Write the data out again, matching every line exactly.

----

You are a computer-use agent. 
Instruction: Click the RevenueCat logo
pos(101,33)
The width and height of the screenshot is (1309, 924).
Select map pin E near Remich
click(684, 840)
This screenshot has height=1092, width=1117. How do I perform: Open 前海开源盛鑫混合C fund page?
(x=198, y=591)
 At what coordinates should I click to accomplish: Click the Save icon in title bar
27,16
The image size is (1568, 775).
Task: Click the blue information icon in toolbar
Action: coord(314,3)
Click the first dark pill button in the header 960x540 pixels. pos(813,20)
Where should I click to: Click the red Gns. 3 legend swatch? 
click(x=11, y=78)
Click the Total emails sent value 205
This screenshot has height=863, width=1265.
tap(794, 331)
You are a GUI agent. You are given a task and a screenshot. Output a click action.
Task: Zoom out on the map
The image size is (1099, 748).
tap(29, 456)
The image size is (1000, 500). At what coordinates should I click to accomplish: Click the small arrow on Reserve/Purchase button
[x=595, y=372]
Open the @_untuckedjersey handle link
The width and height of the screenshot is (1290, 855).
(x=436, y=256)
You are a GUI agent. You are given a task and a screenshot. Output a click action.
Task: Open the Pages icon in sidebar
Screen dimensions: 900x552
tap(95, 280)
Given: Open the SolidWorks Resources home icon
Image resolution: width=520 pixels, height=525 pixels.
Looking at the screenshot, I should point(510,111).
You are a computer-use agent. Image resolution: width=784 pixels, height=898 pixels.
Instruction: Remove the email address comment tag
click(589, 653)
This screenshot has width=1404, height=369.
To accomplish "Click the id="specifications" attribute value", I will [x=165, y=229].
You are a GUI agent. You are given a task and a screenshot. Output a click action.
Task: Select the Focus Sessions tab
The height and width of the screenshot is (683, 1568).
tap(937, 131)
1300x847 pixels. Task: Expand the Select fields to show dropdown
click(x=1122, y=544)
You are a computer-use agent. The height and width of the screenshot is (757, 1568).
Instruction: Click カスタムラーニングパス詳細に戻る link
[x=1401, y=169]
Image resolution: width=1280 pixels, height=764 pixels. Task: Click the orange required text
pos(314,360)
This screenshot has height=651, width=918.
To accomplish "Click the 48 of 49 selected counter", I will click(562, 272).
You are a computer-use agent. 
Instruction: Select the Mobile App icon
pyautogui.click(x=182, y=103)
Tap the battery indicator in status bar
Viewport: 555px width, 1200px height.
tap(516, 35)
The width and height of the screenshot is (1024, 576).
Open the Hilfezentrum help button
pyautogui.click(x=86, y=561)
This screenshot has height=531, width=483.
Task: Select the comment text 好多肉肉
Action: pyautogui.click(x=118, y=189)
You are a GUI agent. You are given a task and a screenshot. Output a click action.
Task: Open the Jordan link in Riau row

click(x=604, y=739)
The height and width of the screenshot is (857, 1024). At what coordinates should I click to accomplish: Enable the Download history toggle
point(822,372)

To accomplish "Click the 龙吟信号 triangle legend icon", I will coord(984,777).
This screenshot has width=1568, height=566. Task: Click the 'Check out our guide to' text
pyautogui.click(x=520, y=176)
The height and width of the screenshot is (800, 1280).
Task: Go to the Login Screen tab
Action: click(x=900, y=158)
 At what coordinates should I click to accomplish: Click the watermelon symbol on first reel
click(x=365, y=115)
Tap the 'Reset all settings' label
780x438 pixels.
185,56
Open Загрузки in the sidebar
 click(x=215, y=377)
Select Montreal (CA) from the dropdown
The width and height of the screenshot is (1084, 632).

----

→ EXPECTED OUTPUT
You are a computer-use agent. 
Instruction: Click the RevenueCat logo
pos(101,33)
The width and height of the screenshot is (1309, 924).
Select map pin E near Remich
click(684, 840)
This screenshot has height=1092, width=1117. How do I perform: Open 前海开源盛鑫混合C fund page?
(x=198, y=591)
 At what coordinates should I click to accomplish: Click the Save icon in title bar
27,16
The image size is (1568, 775).
Task: Click the blue information icon in toolbar
Action: coord(314,3)
Click the first dark pill button in the header 960x540 pixels. pos(813,20)
Where should I click to: Click the red Gns. 3 legend swatch? 
click(x=11, y=78)
Click the Total emails sent value 205
This screenshot has height=863, width=1265.
tap(794, 331)
You are a GUI agent. You are given a task and a screenshot. Output a click action.
Task: Zoom out on the map
The image size is (1099, 748).
tap(29, 456)
The image size is (1000, 500). At what coordinates should I click to accomplish: Click the small arrow on Reserve/Purchase button
[x=595, y=372]
Open the @_untuckedjersey handle link
The width and height of the screenshot is (1290, 855).
(x=436, y=256)
You are a GUI agent. You are given a task and a screenshot. Output a click action.
Task: Open the Pages icon in sidebar
Screen dimensions: 900x552
tap(95, 280)
Given: Open the SolidWorks Resources home icon
Image resolution: width=520 pixels, height=525 pixels.
Looking at the screenshot, I should point(510,111).
You are a computer-use agent. Image resolution: width=784 pixels, height=898 pixels.
Instruction: Remove the email address comment tag
click(589, 653)
This screenshot has width=1404, height=369.
To accomplish "Click the id="specifications" attribute value", I will [x=165, y=229].
You are a GUI agent. You are given a task and a screenshot. Output a click action.
Task: Select the Focus Sessions tab
The height and width of the screenshot is (683, 1568).
tap(937, 131)
1300x847 pixels. Task: Expand the Select fields to show dropdown
click(x=1122, y=544)
You are a computer-use agent. The height and width of the screenshot is (757, 1568).
Instruction: Click カスタムラーニングパス詳細に戻る link
[x=1401, y=169]
Image resolution: width=1280 pixels, height=764 pixels. Task: Click the orange required text
pos(314,360)
This screenshot has height=651, width=918.
To accomplish "Click the 48 of 49 selected counter", I will click(562, 272).
You are a computer-use agent. 
Instruction: Select the Mobile App icon
pyautogui.click(x=182, y=103)
Tap the battery indicator in status bar
Viewport: 555px width, 1200px height.
tap(516, 35)
The width and height of the screenshot is (1024, 576).
Open the Hilfezentrum help button
pyautogui.click(x=86, y=561)
This screenshot has height=531, width=483.
Task: Select the comment text 好多肉肉
Action: pyautogui.click(x=118, y=189)
You are a GUI agent. You are given a task and a screenshot. Output a click action.
Task: Open the Jordan link in Riau row

click(x=604, y=739)
The height and width of the screenshot is (857, 1024). At what coordinates should I click to accomplish: Enable the Download history toggle
point(822,372)

To accomplish "Click the 龙吟信号 triangle legend icon", I will coord(984,777).
This screenshot has width=1568, height=566. Task: Click the 'Check out our guide to' text
pyautogui.click(x=520, y=176)
The height and width of the screenshot is (800, 1280).
Task: Go to the Login Screen tab
Action: click(x=900, y=158)
 At what coordinates should I click to accomplish: Click the watermelon symbol on first reel
click(x=365, y=115)
Tap the 'Reset all settings' label
780x438 pixels.
185,56
Open Загрузки in the sidebar
 click(x=215, y=377)
Select Montreal (CA) from the dropdown
The width and height of the screenshot is (1084, 632).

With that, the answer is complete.